Cada 17 de noviembre la Iglesia celebra a Santa Isabel de Hungría, hija del rey Andrés Andrés II el Hierosolimitano. Isabel fue una joven madre que aprovechó su posición social para asistir a Cristo presente en los más pobres. Al morir su esposo, Luis I, abrazó la pobreza y se consagró a la vida religiosa. Gracias a su fortuna construyó un hospital donde servía ella misma a los enfermos, y dio cuanto pudo a los más necesitados. Por esta razón, tras su canonización, Isabel se convirtió en símbolo de la caridad cristiana en muchos lugares de Europa.

Isabel de Hungría nació en Sárospatak o Presburgo (Reino de Hungría), en 1207, y fue dada en matrimonio a Luis I, landgrave (suerte de príncipe) de Turingia-Hesse. Considerando que ese habría de ser su destino, desde temprana edad Isabel fue enviada al castillo de Wartburg para ser educada en la corte de Turingia. Allí soportó santamente la pena de haberse separado de su familia, así como las incomprensiones e intrigas palaciegas, las que supo superar con ánimo amable y oración constante. Esta disposición de espíritu le ganó también el cariño y el respeto de muchos, empezando por el pueblo.

Cuando Luis de Turingia heredó el principado se casó con Isabel. Dios le regaló a la pareja tres hijos y un matrimonio feliz. Luis, que veía cuán generosa era su esposa, no ponía mayor impedimento para sus obras de caridad y la dejaba repartir sus propios bienes entre los pobres. Se dice, además, que Luis se cuidaba cariñosamente de ella para que no se excediera en sacrificios y descanse adecuadamente. Y es que Isabel tenía la costumbre de dormir poco, pues pasaba gran parte del día sirviendo a otros y se levantaba de madrugada para orar, aun después de un intenso día de trabajo.

Por algún tiempo el hambre azotó Turingia y la santa hizo cuanto pudo para ayudar a los campesinos del reino. Incluso llegó a repartir el grano que estaba reservado para la casa real. Esto le valió grandes críticas de la nobleza, pero ella no se dejó amilanar.

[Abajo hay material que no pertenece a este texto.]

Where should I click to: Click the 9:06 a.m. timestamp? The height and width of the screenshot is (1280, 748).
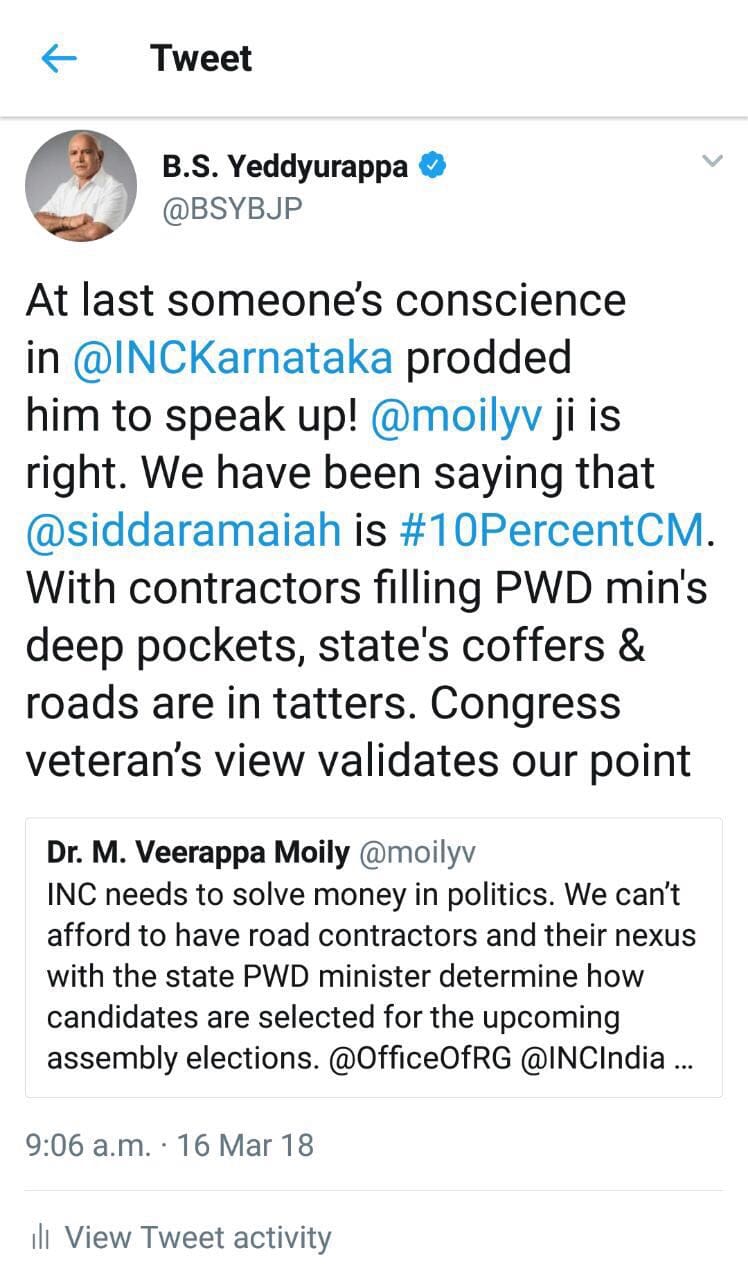pyautogui.click(x=88, y=1145)
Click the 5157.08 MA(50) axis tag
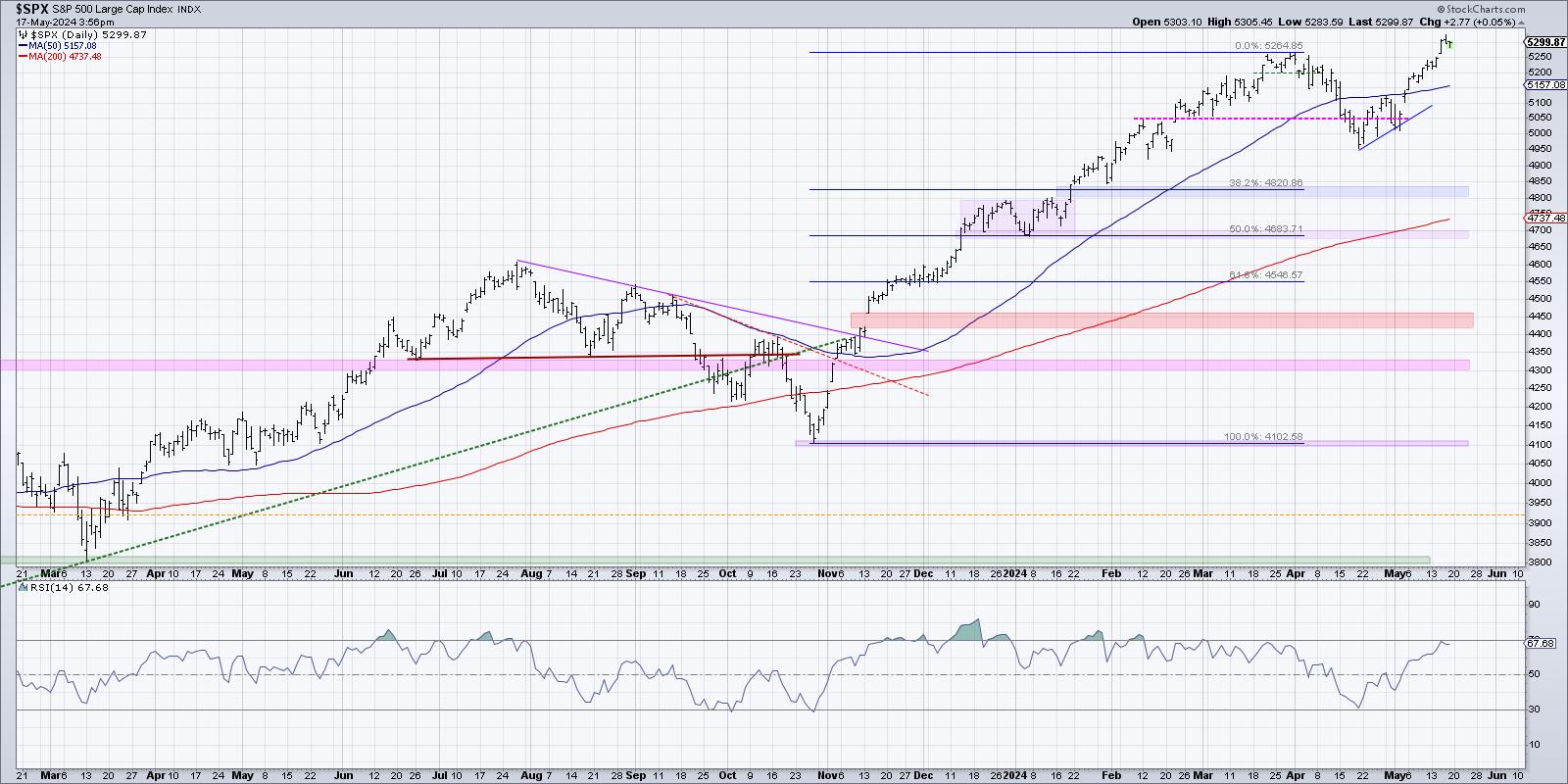 (1547, 85)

Como el castillo en el que vivía junto al landgrave quedaba sobre una colina, mandó construir un hospital al pie del monte, en el que se puso a atender a los enfermos personalmente, dando de comer a los más débiles con sus propias manos. Para paliar la escasez de recursos vendió joyas y vestidos, y con eso pagó el cuidado y la educación de los muchos niños huérfanos.

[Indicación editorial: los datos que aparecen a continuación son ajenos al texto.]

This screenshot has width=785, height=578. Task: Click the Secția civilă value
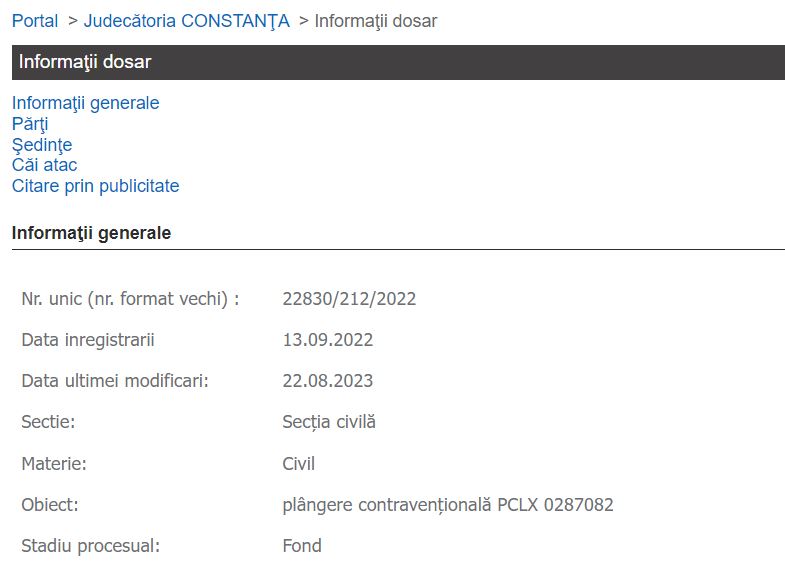tap(329, 422)
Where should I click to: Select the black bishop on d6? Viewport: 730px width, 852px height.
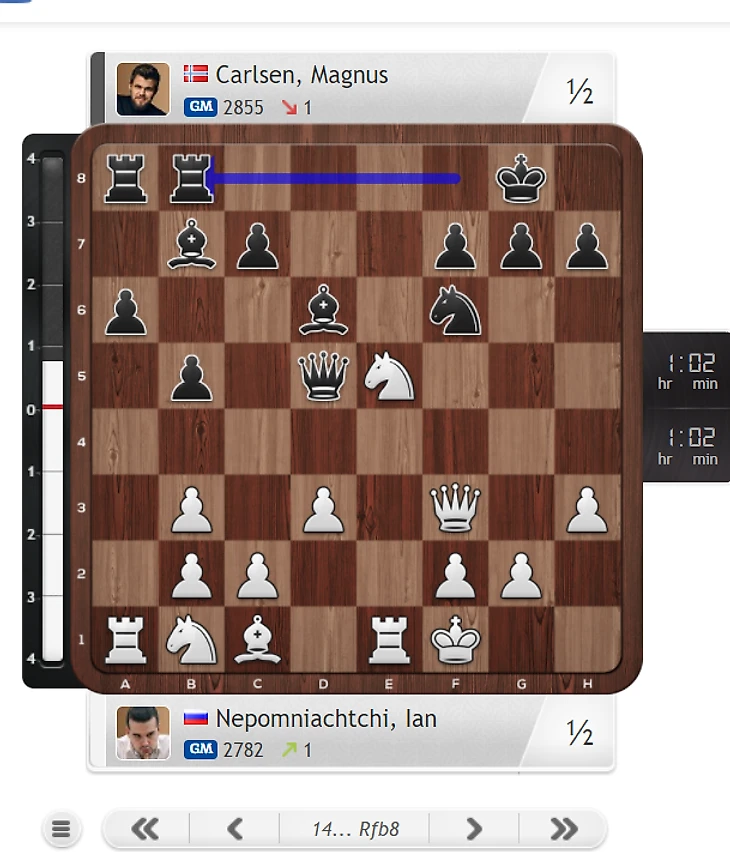[323, 310]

Lamentablemente, su esposo, Luis, murió víctima de la peste camino de la cruzada organizada por Federico II, por lo que Santa Isabel sufrió mucho. Luego vendrían los conflictos en la corte que desembocaron en la toma de la corona por mano de su cuñado. En ausencia de Luis, Isabel se había encargado de la administración de la corona y había dado señales positivas a su pueblo realizando un viaje por todo el territorio perteneciente al principado. Una vez que su cuñado asumió el trono, le prohibió a Isabel que continuara con sus obras de caridad, por lo que decidió dejar la corte.

Ella, habiendo previsto que a sus hijos no les falte nada, tomó el hábito de la tercera orden de San Francisco de Asís. A partir de entonces, vivió una vida de pobreza: hilaba o cargaba lana para su sustento y el de los enfermos a su cuidado; vivió austeramente y trabajó hasta el final de sus días. Murió el 17 de noviembre de 1231, con solo 24 años.

Cuenta la tradición que el mismo día de su muerte, en otro lugar, un fraile franciscano se había fracturado gravemente uno de sus brazos en un accidente y sufría de dolores indecibles. En eso, se le apareció Santa Isabel portando un vestido radiante. Entonces, el hermano lego alcanzó a preguntarle por qué estaba tan hermosamente vestida, a lo que ella respondió: “Es que voy para la gloria. Acabo de morir para la tierra. Estire su brazo ya que ha quedado curado”.